Guidehouse Managed Care Provider Survey

Below is a list of the questions that are being asked on the Guidehouse Managed Care survey for your awareness and review before taking the survey. Learn more about OPWDD's Managed Care Assessment.

take the Provider Survey

Please complete the survey by Wednesday, January 3. 

 

Section 1: This section will ask you to tell us a little about yourself.
 

  • Provider Type  (Select all that apply)
  • Medical - Primary Care
  • Medical - Specialty Care
  • Behavioral Health
  • Dental
  • Community-based long-term services and supports (LTSS)
  • Residential LTSS
  • Care Coordination
  • Transportation
  • Family Support Services
  • Other:

Please provide additional details on the services your organization delivers.

 

Role of individual (e.g., Executive Leader, Supervisor, Physician, Psychiatrist, LCSW, Direct Service Provider, etc.) completing the survey.

 

Section 2: This section will ask you to tell us more about your organization and the services your organization provides to people.
 
Is your organization currently serving individuals with intellectual and developmental disabilities (IDD)? 
(Select one)

  • Yes
  • No - Please explain why your organization is not currently serving individuals with IDD

 

Does your organization ensure a person-centered planning approach in the provision of services? (Select one)

  • Yes
  • No
  • Not Applicable

 

Does your organization provide continuing education and training opportunities for staff on best practices for serving people with IDD? (Select one)

  • Yes
  • No
  • Not Applicable

 

Are accommodations made during appointments such as longer appointment times or visual aids for those with IDD? (Select one)

  • Yes
  • No
  • Not Applicable

 

Is guidance/input for people being served integrated into the written policies at your organization for screenings, referrals, and data sharing? (Select one)

  • Yes
  • No
  • Not Applicable

 

Does your organization experience barriers in serving individuals with IDD? (Select one)

  • Yes
  • No - Please describe what your organization has done to prevent or eliminate barriers to serving individuals with IDD.

 

What barriers does your organization face?
(Select all that apply)

  • Reimbursement
  • Administrative burden
  • Complexity of regulations
  • Trained/qualified staff
  • Physical Environment (e.g., individual’s home, etc.)
  • Other:

 

Does your organization have the capacity to identify and track meaningful outcome measures for the IDD population? (Select one)
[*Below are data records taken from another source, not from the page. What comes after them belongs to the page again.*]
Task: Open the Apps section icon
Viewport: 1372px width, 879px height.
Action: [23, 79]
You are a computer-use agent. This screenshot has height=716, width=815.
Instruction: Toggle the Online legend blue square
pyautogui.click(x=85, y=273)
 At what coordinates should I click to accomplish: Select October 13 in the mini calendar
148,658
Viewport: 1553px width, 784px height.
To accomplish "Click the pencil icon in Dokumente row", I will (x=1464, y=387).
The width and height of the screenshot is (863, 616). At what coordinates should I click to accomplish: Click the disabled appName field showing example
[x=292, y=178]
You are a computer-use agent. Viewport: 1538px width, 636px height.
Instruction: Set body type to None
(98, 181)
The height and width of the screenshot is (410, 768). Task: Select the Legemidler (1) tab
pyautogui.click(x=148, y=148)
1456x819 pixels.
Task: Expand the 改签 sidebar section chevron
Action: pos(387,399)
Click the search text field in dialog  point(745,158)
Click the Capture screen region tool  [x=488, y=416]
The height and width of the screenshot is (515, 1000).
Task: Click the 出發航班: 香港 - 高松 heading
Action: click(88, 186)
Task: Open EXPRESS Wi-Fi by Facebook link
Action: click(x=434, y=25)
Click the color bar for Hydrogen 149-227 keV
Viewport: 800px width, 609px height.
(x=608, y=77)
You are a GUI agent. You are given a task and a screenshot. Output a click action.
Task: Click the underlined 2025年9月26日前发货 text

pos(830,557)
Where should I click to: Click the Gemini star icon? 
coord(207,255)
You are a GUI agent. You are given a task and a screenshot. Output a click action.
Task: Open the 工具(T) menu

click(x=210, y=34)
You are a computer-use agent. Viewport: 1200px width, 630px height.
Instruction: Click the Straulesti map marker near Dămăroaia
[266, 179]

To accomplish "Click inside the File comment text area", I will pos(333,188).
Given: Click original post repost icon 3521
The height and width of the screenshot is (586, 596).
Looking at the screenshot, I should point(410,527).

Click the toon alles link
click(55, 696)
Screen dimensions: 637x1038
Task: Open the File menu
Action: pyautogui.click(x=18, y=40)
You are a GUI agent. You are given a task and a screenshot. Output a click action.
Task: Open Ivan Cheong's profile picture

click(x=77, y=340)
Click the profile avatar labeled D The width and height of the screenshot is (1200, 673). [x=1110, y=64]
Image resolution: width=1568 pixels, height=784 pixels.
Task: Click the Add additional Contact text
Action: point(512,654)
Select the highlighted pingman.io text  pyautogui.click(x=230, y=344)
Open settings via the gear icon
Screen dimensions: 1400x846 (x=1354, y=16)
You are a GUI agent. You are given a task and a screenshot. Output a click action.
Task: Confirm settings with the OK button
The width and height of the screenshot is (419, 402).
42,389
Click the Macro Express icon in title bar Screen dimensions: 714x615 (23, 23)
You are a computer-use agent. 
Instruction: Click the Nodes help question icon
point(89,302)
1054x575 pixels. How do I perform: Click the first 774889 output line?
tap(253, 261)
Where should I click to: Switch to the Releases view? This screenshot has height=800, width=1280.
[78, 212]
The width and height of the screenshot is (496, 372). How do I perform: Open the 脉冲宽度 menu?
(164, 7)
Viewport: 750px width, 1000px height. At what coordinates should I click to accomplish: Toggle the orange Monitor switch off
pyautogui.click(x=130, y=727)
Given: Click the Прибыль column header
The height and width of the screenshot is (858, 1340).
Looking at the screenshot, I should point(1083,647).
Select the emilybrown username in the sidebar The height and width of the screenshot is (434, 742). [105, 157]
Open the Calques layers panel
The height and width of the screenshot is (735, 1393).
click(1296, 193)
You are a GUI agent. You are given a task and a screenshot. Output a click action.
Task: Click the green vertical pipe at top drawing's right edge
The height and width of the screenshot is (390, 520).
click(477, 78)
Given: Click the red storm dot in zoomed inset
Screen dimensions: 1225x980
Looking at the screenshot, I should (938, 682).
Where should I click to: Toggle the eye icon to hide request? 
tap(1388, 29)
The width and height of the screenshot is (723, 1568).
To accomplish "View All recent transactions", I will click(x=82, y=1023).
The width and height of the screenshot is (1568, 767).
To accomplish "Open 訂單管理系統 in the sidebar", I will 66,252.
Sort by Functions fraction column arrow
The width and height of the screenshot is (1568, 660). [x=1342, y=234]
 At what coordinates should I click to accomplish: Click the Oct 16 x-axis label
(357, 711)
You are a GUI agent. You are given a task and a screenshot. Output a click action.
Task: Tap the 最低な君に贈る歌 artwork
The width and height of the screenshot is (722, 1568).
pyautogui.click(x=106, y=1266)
  • Yes- Please describe how you measure and track outcomes
  • No- Please describe what additional supports or technical assistance your organization may need to measure and track outcomes

 

Please rank the below items from most important to least important to you or your organization.  (Rank 1 - 4) :

  • Ability to take care of the people your organization cares for
  • How much providers are paid for the services they provide
  • How easy it is for providers to do business (administrative burden)
  • Access to more support to providers to help coordinate care

 

Are there other program elements, not listed above, that are important to you?

 

Section 3: This section will ask you about your thoughts on managed care. Please continue with the survey.
Please tell us how much you know about managed care? (Select one)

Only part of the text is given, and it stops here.